Repository files navigation

Verne Decoder Transformer

This repository contains an implementation of a Transformer Decoder in PyTorch from scratch. The purpose of this project is to generate text based on Jules Verne's literary works, using the original Transformer model as proposed in the "Attention is All You Need" paper and its subsequent improvements. This is also an application of my learnings from Andrey Karpathy's latest youtube series.

 

▶ Usage

To use this code, first, clone the repository:

git clone https://github.com/joaoflf/transformer_decoder_pytorch.git
cd transformer_decoder_pytorch

Next, install the dependencies:

pip install -r requirements.txt

 

Training the Model

The train.py script trains the model. It accepts the following command line arguments:

  • --iters: Total iterations to train. Default is 5000.
  • --batch-size: Batch size.
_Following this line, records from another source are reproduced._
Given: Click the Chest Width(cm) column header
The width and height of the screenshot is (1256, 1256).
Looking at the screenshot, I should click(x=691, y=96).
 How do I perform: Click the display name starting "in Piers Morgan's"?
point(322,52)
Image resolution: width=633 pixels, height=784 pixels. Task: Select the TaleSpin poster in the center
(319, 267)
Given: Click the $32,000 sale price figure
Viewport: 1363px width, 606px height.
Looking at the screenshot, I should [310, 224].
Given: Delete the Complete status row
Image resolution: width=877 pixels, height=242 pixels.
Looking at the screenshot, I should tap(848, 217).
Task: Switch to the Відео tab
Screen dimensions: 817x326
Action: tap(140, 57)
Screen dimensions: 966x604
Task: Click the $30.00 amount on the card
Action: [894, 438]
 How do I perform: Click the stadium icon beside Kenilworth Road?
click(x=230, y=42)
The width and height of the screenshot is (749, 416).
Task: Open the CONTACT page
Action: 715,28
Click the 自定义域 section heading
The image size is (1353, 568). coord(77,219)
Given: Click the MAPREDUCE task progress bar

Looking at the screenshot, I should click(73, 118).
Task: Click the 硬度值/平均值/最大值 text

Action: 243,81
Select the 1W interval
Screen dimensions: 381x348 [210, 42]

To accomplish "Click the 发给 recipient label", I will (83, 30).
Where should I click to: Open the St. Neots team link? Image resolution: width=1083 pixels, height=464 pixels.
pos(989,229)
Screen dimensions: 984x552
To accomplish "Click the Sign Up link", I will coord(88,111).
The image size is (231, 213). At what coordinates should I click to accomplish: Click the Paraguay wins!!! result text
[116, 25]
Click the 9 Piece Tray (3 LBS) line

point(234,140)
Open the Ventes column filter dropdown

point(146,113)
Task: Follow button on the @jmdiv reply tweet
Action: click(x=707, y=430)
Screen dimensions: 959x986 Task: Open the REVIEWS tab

Default is 32.
  • --lr: Learning rate. Default is 3e-4.
  • --device: Device to use for training. Default is "cuda" if CUDA is available, otherwise "mps".
  • --checkpoint_dir: Directory to save the model checkpoints. Default is "checkpoints".

Example usage:

python train.py --iters 10000 --batch-size 64 --lr 1e-4 --device cuda --checkpoint_dir my_checkpoints

This will train the model for 10000 iterations with a batch size of 64, a learning rate of 1e-4, using a CUDA device for training. The model checkpoints will be saved in the my_checkpoints directory.

 

Generating New Text

The generate.py script generates new text from a trained model. It accepts the following command line arguments:

  • --checkpoint_path: Path to the model checkpoint. This argument is required.
    • You can download the latest trained weights here
  • --num_tokens: Number of tokens to generate. Default is 100.

Example usage:

python generate.py --checkpoint_path my_checkpoints/model_state_10000.pt --num_tokens 500

This will generate 500 new tokens from the model checkpoint at my_checkpoints/model_state_10000.pt.

🏈 Game Plan

  • ✅ Start with a basic bigram model and a basic table lookup embedding layer.

    iterations: 10,000
    batch_size: 32
    Metric Value
    Train Loss 2.57
    Val Loss N/A

 

  • ✅ Add a self-attention block and introduce basic positional embeddings.

    iterations: 10,000
    batch_size: 32
    block_size: 8
    embed_size: 256
    Metric Value
    Train Loss 2.4980
    Val Loss 2.5421

 

  • ✅ Implement multihead self-attention.

    iterations: 10,000
    batch_size: 32
    block_size: 8
    embed_size: 256
    num_heads: 8
    Metric Value
    Train Loss 2.1
    Val Loss 2.13

 

  • ✅ Add a feed-forward network and stack multiple blocks of multi-head attention.

    iterations: 10,000
    batch_size: 32
    block_size: 8
    embed_size: 256
    num_heads: 8
    num_blocks: 4
    Metric Value
    Train Loss 3.13
    Val Loss 3.17

    *the networks is now too deep and is hurting training performance

 

  • ✅ Implement Layer Normalization and residual connections. Scale up the model

     GPU: M1 Pro 10-core
     iterations: 5,000
     batch_size: 64
     block_size: 256
     embed_size: 384
     num_heads: 6
     num_blocks: 6
     dropout: 0.2
    Metric Value
    Train Loss 1.02
    Val Loss 1.19

     

    Generated Text

    F the fact of this life appeared for its last ten
    to the Northern minutes which formed me a mountain number of our worthy and
    millions that we have made for land known of the Central Sea."
    
    "Well," said the Professor; "it is a depth of extraordinary track,
    their island wood."
    
    "But it is quite getting at Ned Land."
    
    At this moment, I saw the amed horizontal horrible at last would the
    hargonal man. I came to fain the extraordinary and excitement power on
    the other you."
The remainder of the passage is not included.